Krems Synagogue

Dinstlstraße 3

The synagogue in Krems was consecrated in 1894. Designed by the Viennese architect Max Fleischer, the building combined the style of neo-Gothic churches with that of Renaissance townhouses and was particularly notable for its monumental three-level facade gable. At the time it was built, around 300 Jewish people were living in Krems.

After the “Anschluss” in 1938, the Jewish Community of Vienna (IKG) was forced to hand over the synagogue to the Nazi city administration. When the temple was “cleared” in September 1938, the Jewish people of Krems had to take part in a humiliating antisemitic spectacle. With numerous onlookers present, they were forced to play “hopscotch” with furniture and religious objects, all while being subjected to physical assaults.

The building survived the November Pogrom, cynically dubbed “the night of broken glass” by the Nazis, of 1938 because SA and SS units were afraid an arson attack might cause fire to spread to neighbouring buildings.
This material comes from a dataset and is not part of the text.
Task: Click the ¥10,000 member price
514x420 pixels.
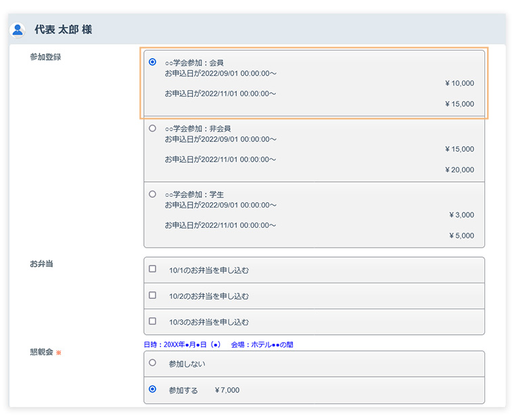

Instead, these units took part in the destruction of the synagogue in St. Pölten. A bombing raid on Krems in April 1945 destroyed the railway station and the whole of the Bahnofstraße up to the synagogue, but the building itself remained largely undamaged.

In 1952 the Jewish Community of Vienna successfully reclaimed ownership of the synagogue. Just under twenty years later the organisation sold the land to the food cooperative Konsum and the bakery St. Pöltner Dampfbäckerei. The new owners had the synagogue demolished in 1978. Today there is a betting shop where it once stood.